Hooks
How modules integrate with the agent runtime through the hook mechanism
Overview
Hooks are the mechanism by which modules participate in the Agent Runtime's 7-step pipeline. Rather than modules being called directly, the runtime broadcasts lifecycle events at each pipeline step, and modules register handlers (hooks) for the steps they care about. This decoupled design allows modules to be added or removed without changing the runtime code.
Hook Lifecycle
During each agent execution cycle, the runtime invokes hooks in a defined order corresponding to the pipeline steps. A module can register hooks for any subset of these steps:
- on_input -- Called during Input Processing. Modules can inspect or transform the raw input.
- on_context -- Called during Context Building. Modules contribute their domain-specific context to the shared context object.
- on_pre_reasoning -- Called before LLM Reasoning. Modules can inject system prompts or modify the message history.
- on_tool_call -- Called during Tool Execution when a module's MCP tool is invoked.
- on_response -- Called during Response Generation. Modules can augment or post-process the agent's response.

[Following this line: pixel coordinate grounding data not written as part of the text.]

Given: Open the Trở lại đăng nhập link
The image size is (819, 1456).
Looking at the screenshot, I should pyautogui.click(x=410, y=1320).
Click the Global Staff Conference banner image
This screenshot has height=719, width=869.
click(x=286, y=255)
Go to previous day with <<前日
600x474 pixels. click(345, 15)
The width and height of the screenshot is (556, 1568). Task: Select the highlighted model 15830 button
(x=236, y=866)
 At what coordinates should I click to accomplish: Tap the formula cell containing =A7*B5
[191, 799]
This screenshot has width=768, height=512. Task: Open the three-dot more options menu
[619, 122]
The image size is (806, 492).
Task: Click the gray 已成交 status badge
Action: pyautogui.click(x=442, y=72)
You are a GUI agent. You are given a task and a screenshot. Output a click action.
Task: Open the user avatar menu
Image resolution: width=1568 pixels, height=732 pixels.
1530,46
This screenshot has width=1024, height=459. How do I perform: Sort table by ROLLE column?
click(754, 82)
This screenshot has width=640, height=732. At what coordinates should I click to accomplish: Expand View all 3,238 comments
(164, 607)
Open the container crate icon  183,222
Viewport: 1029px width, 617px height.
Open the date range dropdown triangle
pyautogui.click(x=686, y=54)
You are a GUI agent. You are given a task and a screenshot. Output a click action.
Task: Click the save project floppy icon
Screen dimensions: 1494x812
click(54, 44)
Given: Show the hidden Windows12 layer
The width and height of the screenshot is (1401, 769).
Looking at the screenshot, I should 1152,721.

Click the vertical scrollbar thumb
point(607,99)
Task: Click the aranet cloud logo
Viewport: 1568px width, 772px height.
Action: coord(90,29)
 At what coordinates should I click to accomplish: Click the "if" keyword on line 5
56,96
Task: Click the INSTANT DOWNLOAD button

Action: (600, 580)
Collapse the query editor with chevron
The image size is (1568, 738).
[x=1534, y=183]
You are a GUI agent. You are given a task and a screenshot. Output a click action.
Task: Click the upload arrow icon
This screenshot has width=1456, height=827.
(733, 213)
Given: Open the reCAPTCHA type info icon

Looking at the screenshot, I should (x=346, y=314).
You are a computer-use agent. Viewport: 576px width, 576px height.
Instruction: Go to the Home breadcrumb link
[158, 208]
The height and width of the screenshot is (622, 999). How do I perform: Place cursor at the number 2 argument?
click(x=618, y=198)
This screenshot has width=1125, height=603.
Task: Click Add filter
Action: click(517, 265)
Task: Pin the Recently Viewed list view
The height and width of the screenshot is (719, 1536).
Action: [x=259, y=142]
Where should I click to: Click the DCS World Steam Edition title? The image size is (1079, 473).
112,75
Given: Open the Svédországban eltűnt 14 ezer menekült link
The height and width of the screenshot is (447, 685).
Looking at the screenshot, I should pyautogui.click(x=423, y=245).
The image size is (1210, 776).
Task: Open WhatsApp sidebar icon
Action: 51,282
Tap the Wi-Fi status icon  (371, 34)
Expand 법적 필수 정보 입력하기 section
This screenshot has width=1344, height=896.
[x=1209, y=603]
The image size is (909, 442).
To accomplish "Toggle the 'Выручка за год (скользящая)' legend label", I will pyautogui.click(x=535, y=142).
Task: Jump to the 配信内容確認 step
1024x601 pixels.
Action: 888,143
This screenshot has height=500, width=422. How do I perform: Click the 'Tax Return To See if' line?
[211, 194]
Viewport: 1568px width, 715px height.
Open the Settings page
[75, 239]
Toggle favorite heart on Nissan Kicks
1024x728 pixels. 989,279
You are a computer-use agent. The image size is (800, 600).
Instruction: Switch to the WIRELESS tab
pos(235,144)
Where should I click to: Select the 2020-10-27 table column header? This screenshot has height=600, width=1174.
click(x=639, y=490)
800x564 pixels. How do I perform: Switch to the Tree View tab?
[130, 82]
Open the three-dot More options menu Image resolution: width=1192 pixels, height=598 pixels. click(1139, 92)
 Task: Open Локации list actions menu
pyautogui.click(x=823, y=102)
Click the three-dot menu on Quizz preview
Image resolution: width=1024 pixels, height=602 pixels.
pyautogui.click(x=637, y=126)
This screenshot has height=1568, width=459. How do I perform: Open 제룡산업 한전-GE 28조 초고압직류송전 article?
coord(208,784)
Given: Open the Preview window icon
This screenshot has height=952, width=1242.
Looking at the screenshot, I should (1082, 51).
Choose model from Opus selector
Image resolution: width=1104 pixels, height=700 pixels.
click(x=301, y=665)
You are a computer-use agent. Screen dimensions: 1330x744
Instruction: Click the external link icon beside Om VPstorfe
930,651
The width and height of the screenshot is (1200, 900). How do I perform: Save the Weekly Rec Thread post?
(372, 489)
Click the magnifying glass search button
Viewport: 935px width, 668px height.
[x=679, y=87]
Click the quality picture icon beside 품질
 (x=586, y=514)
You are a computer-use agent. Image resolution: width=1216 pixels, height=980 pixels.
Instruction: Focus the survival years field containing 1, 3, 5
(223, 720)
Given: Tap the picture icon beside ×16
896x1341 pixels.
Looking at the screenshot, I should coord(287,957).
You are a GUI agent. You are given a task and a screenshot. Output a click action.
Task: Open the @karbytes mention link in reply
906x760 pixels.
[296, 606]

- on_state_update -- Called during State Update. Modules persist any changes from the current cycle.
Execution Order
When multiple modules register hooks for the same step, they execute in module registration order. Each hook receives the shared context object and can read or modify it. Hooks are async functions, allowing modules to perform I/O operations like database queries or API calls without blocking the pipeline.
Practical Example
The Memory module's on_context hook queries EverMemOS for relevant past interactions and adds them to the context. During on_state_update, it persists the current interaction for future retrieval. This pattern of reading during context building and writing during state update is common across most modules.